元ナショナルチームコーチで解説者の渡辺理貴さんは「今までは、練習してきたことをしっかりやりますとか、しっかり力を出せたからよかったといったコメントをする選手が多かった。今でも多くの中堅、ベテランは自分のできることにこだわりを持ってプレーするが、どんな状況でも目の前の相手を見て、その技術に自信があろうがなかろうが、相手が待っていないことをする。それを選択できる選手が次世代で活躍する」と話す。
長﨑が得たもの
もちろん長﨑の躍進は大きな収穫だった。第4ゲーム以降、勝ちを意識したのか、相手がつける変化を見ようとしたのか、打球後の戻りがわずかに遅くなったのは惜しい。同じチームの選手の試合なのでベンチコーチがいないのも、19歳には気の毒だったが、貴重な経験になったに違いない。
村上総監督は「これまでは体が成長期で、腰痛もあったが、体がしっかりしてきて、パワーを出して打った後で体が崩れなくなった」と成長の要因を語る。長﨑自身も「悔しい気持ちの方が強いです。それも含めて今の実力だと思うので、しっかり反省して生かしていきたい」と話し、ますます楽しみになった。
例えば第5ゲームの8-8からロングサービスを2本続け、早田に待たれて連続失点した場面。今は、自分を信じて強気に攻めた結果だと前向きにとらえるのもいいが、経験を積んでしたたかさを身につけた時、振り返ってどう考えるだろうか。
すでに伊藤は、自分の卓球と勝てる卓球、負けない卓球の間で試行錯誤を続けてきた。それでも卓球には選手の数だけ戦型があり、同じ相手でも前回の対戦や事前に収集した情報と違うことが多い。自分の状態も試合によって変わり、今回は長﨑に不覚を取った。
張本美和(木下アカデミー)は中学1年生ながら、試合の流れや相手の心理などの「読み」を強く意識して試合をしている。今はまだ、分かっていても実践できないことが多くて歯がゆそうだが、その気持ちが、技術の幅を広げる後押しになるだろう。
「世界」を見てこその代表争い
この大会は基準を満たしたトップ選手男女各32人によるトーナメントで行われ、順位に応じて代表選考のポイントが与えられた。
まだパリ五輪の種目や試合方式さえ未定だが、現在の方針では、これから24年1月の全日本まで、日本卓球協会が定めた計6回の国内選考会と2回の全日本、今年のアジア競技大会シングルス、来年の世界選手権個人戦シングルスとアジア選手権シングルス、そして向こう2季のTリーグを対象として得たポイントで、シングルス代表男女各2人を選ぶ。

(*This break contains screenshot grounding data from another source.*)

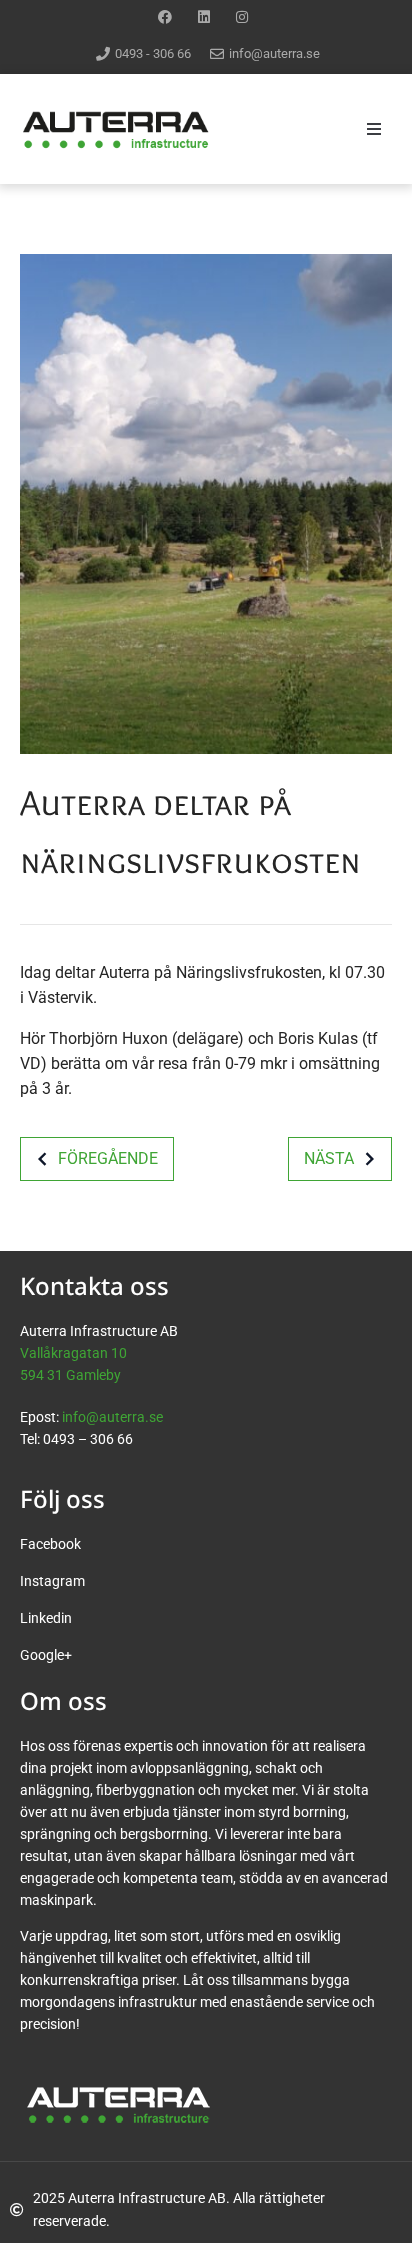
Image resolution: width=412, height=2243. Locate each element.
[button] (374, 129)
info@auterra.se (112, 1417)
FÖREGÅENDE (108, 1158)
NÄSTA (329, 1158)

五輪代表の選考方式は国・地域によって違い、完全な正解はない。今回の方式にもうなずける異論は聞こえるが、少なくとも東京五輪のように世界ランクだけでシングルス代表を決める方式は、選考レース開始時点のランクが大きく物を言い、最初から候補が絞られ過ぎた。けがで国際大会にあまり出られない時期があった早田は、回復して急速に力をつけていたのに、間に合わなかった。今の長﨑のような選手も、前回の方式ではパリ五輪のシングルス代表になれない。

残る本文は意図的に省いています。